◆ What to do:
In the entries below, filter for the word "zoom" and copy every matching line.

----- Materials provided

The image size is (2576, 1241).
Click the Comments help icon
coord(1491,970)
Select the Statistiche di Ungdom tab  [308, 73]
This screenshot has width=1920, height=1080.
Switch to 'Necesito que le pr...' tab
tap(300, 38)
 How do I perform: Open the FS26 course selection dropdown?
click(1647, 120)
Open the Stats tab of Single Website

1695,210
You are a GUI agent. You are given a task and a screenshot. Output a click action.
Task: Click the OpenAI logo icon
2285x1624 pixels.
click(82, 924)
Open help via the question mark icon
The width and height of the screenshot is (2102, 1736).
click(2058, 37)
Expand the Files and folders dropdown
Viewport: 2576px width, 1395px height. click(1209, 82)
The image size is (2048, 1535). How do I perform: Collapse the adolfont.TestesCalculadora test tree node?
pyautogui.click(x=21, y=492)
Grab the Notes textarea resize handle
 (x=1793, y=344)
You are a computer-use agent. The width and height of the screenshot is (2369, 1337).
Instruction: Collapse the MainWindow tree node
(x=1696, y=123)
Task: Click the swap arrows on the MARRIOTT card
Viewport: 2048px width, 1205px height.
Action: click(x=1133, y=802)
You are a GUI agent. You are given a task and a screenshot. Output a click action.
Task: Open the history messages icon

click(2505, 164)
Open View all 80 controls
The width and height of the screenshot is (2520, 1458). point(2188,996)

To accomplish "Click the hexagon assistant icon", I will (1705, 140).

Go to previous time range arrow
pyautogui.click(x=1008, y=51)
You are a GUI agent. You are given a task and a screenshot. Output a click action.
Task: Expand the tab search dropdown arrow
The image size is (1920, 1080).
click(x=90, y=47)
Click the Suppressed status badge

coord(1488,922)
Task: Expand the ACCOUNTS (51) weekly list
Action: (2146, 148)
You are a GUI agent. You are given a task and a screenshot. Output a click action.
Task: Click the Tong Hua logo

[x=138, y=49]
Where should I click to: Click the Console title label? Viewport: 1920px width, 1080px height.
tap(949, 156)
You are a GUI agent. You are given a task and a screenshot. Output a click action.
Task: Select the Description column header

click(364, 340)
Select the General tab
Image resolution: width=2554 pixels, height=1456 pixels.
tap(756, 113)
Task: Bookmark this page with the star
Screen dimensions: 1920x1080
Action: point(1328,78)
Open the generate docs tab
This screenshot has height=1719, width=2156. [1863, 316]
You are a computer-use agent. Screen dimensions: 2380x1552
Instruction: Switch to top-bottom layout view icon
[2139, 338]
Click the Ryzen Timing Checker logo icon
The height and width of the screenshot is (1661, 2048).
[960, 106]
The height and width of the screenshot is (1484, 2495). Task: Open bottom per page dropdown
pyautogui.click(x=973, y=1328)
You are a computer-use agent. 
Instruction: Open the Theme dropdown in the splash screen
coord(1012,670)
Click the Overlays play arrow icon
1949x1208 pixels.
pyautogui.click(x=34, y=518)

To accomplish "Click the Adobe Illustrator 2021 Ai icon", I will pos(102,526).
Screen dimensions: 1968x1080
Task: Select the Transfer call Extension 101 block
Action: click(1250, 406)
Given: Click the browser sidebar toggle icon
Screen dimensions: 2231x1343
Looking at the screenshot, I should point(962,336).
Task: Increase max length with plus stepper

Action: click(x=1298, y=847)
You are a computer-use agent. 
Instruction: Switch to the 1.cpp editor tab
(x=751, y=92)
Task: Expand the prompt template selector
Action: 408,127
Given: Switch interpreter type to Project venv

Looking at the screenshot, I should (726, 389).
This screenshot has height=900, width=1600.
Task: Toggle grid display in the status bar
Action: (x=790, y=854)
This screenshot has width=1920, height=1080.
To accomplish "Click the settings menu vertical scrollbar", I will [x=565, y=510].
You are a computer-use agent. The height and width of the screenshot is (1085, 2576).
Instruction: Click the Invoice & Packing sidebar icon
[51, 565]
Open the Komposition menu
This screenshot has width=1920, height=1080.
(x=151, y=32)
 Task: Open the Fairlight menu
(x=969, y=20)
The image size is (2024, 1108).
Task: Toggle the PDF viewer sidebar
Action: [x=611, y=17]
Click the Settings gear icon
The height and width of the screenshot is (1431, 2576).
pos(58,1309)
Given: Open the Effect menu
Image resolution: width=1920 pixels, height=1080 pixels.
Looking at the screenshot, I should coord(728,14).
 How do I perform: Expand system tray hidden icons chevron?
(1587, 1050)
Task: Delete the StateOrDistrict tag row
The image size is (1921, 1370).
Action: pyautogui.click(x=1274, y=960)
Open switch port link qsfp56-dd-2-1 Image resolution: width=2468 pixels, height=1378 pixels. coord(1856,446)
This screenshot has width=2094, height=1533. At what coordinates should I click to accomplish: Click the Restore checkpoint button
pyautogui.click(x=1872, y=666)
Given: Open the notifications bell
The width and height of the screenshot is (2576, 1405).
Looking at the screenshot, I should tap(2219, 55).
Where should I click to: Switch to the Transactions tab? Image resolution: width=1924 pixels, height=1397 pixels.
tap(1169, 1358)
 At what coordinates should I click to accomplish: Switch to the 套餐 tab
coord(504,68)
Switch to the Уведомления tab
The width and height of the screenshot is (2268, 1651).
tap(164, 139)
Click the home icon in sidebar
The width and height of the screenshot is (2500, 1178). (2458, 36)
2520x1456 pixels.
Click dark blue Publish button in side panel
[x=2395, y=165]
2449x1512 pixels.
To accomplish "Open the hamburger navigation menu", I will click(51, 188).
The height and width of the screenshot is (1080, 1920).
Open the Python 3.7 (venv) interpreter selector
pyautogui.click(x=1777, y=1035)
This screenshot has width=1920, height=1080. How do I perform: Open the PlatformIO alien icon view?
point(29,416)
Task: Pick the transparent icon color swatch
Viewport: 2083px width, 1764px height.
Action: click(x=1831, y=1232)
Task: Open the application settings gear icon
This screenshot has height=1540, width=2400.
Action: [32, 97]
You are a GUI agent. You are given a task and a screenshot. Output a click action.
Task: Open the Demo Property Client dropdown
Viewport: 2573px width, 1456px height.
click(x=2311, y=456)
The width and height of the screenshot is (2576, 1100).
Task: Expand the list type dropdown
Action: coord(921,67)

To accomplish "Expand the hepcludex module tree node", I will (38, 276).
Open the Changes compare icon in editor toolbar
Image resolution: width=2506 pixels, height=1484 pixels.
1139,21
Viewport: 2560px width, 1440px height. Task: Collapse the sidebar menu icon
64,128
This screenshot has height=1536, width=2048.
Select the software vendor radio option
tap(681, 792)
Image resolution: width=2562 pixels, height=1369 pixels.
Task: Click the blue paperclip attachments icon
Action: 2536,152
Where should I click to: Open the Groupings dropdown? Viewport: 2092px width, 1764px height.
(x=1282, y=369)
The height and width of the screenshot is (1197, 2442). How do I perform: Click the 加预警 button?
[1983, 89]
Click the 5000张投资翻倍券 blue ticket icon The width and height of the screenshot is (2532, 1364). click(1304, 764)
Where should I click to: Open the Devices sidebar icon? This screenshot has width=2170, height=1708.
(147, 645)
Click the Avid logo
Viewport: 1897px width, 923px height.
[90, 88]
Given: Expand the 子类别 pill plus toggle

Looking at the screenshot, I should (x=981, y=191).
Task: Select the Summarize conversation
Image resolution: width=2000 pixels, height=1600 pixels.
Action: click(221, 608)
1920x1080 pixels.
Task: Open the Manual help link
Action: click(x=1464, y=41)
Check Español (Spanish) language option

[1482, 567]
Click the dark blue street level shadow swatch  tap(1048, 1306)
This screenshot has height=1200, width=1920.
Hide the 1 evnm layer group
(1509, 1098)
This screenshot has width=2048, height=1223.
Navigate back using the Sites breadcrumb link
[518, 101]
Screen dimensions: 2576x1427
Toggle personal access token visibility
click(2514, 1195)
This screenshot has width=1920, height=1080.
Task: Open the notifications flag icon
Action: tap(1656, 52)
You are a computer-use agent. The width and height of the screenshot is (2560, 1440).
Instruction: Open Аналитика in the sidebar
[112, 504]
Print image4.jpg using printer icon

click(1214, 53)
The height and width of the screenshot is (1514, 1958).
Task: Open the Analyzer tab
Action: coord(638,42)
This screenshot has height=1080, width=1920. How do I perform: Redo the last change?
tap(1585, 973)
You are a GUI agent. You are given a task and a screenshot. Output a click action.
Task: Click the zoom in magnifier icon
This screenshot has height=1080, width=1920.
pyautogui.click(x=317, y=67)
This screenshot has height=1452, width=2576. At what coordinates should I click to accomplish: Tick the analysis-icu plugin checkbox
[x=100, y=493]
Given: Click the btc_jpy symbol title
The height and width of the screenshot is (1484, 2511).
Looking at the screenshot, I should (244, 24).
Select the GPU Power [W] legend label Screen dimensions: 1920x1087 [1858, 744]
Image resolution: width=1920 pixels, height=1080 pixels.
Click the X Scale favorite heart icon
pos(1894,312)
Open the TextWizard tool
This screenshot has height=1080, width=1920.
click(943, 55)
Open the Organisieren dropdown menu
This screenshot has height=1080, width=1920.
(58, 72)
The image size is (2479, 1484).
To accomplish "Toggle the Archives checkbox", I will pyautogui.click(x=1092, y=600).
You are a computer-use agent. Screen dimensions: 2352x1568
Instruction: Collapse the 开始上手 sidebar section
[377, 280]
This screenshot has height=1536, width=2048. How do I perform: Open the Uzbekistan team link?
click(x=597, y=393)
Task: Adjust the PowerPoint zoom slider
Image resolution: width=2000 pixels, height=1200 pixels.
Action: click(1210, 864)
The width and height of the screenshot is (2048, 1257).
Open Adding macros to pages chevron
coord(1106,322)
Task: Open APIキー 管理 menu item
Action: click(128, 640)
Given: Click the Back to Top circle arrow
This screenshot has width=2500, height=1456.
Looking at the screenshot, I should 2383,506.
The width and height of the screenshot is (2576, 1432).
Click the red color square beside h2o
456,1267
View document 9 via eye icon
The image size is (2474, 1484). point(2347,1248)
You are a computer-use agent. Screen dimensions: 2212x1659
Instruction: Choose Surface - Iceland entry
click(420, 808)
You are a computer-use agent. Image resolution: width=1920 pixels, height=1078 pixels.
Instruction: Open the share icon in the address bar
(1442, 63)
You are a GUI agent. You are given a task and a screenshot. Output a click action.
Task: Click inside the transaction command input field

----------

◆ Exercise answer:
Task: Click the zoom in magnifier icon
Task: Adjust the PowerPoint zoom slider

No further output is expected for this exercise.